Economia

Banco Central começa a bloquear chaves Pix usadas em golpes e fraudes a partir deste sábado

O Banco Central (BC) começou neste sábado (4) a bloquear chaves Pix identificadas como envolvidas em golpes e fraudes. A medida faz parte de um conjunto de ações para aumentar a segurança do sistema de pagamentos instantâneos e dificultar o uso do Pix por criminosos.

Com a nova regra, instituições financeiras e de pagamento podem marcar (assinalar) CPF, CNPJ e chaves Pix de usuários suspeitos ou comprovadamente envolvidos em fraudes. Caso uma pessoa tente transferir dinheiro para uma dessas chaves, o sistema emitirá uma mensagem de erro, impedindo a conclusão da transação.

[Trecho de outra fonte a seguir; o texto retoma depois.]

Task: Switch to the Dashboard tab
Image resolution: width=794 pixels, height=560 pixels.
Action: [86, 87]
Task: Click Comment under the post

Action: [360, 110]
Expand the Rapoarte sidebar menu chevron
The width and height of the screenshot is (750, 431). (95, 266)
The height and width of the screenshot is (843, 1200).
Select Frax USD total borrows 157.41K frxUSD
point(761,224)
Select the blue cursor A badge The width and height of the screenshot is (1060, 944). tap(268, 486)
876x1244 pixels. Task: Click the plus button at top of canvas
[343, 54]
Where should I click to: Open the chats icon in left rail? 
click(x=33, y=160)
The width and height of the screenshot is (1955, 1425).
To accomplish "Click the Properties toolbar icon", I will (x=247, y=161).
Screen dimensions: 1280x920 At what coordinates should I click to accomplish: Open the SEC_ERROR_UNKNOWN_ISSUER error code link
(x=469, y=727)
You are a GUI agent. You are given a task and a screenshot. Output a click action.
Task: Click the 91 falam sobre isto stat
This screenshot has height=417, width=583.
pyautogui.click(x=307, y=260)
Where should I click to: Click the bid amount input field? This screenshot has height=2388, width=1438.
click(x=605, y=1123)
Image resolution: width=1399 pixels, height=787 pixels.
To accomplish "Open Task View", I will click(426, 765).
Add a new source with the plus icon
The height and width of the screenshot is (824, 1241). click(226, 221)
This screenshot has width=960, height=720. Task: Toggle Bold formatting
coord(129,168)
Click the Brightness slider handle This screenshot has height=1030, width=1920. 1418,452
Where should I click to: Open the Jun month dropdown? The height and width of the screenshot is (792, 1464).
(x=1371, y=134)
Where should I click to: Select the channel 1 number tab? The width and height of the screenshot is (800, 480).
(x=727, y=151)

O bloqueio também pode atingir contas que recebam valores de origem suspeita. Segundo o BC, o objetivo é evitar que recursos de golpes continuem circulando pelo sistema financeiro.

Se o bloqueio for feito de forma indevida, o usuário poderá solicitar a revisão do registro junto à instituição responsável. O Banco Central ressaltou que as marcas de suspeita devem ser aplicadas com base em evidências concretas, e não em meras denúncias.

Além do bloqueio de chaves, outra novidade já em vigor é o botão de contestação — uma ferramenta disponível nos aplicativos bancários que permite ao cliente relatar fraudes diretamente, sem precisar entrar em contato com o suporte. Caso a fraude seja confirmada, o valor pode ser devolvido em até 11 dias.

As medidas fazem parte de uma atualização no Mecanismo Especial de Devolução (MED), criado em 2021, e se somam a outras iniciativas recentes do BC, como o limite de R$ 15 mil em transferências via Pix e TED para instituições de pagamento.

O Banco Central reforça que as ações têm foco exclusivo em combater golpes e movimentações ilícitas, sem afetar usuários que utilizam o Pix de forma legítima.